La mort, cette abstraction que l'on repoussait d'instinct vers un avenir imprécis, était subitement devenue un fait quotidien. Elle frappait sans discernement. Que l'on fût bien nanti ou non n'y changeait rien ; elle n'épargnait plus personne. Dans sa hâte horrible et violente de se propager, elle semait l'effroi. Les gens prenaient conscience de leur précarité et une nouvelle perception de l'être humain et de son existence se faisait jour.
[...] je crains fort qu'en sevrant ainsi l'enfance de tendresse notre génération ne finisse par produire des adultes qui ne feront pas plus cas des autres que l'on en aura fait d'eux pendant leur croissance.
C'est un attrait irrésistible pour un groupe que de pouvoir se persuader de sa supériorité devant celui qui ne cherche plus à se défendre. Rien n'est plus grisant que de pouvoir se moquer sans risque de représailles. La faiblesse, parce qu'elle est celle d'un autre, devient dérisoire. L'autre devient lui aussi dérisoire. Ce qui lui est fait n'est pas sérieux, du moins le croit-on. Car il ne viendrait jamais à l'esprit collectif rudimentaire et inconséquent d'une telle bande que, par son jeu soi-disant anodin, elle dépose sur les braises de la forge un fer qui pourrait bien un jour être brandi contre elle.
Sa tonsure se saupoudrait peu à peu de gris et il avait le visage lunaire de ceux pour qui la gourmandise avait du être inscrite par erreur dans la liste des péchés capitaux.
L'abbé avait lu qu'on recommandait toutes sortes de remèdes contre ce mal : vers de terre enduits de vinaigre, fientes de pigeons et graines de lin dans du vinaigre miellé, roux de la fiente fraîche d'une poule avec du vinaigre ,lait de brebis frais et cendres de cheveux de femme.
Louis était comme l'un de ces livres qui n'aimaient pas être ouverts. Sa reliure trop rigide en gardait jalousement les pages.
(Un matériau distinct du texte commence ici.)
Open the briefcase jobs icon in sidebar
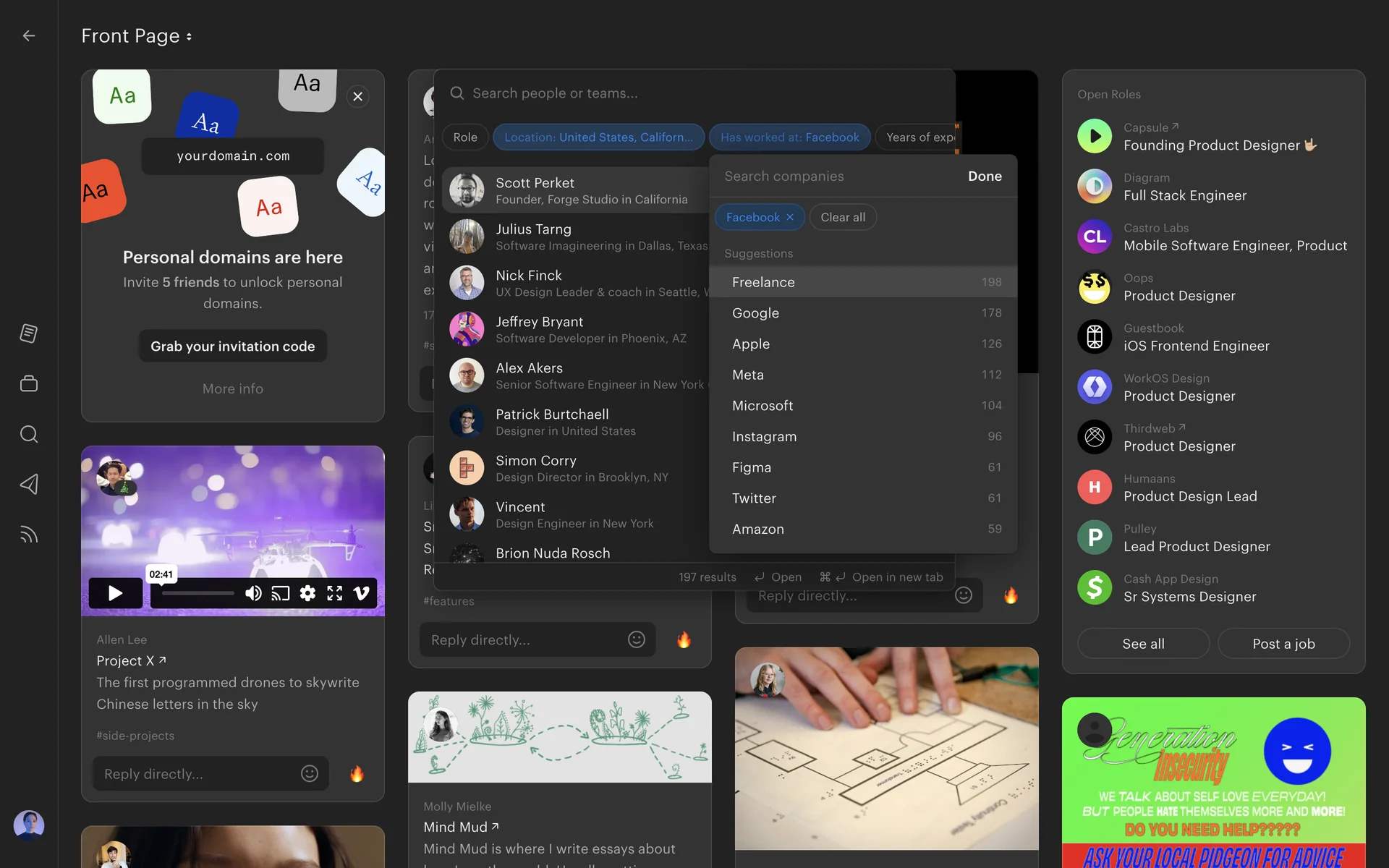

Quelque part en elle une voix lointaine, depuis longtemps disparue, lut intimait l'ordre de ne pas renoncer aux rêves et à la beauté, aux belles mélodies et au parfum des fleurs de pommiers. Non, il fallait à Louis un rêve à chérir, fut-il inaccessible, sinon l'enfant allait se voir condamné à sombrer réellement dans la folie
Mon père, je ne sens plus rien. Je pense que je suis mort. S'il vous plait changez moi en poussière. Je veux partir avec elle.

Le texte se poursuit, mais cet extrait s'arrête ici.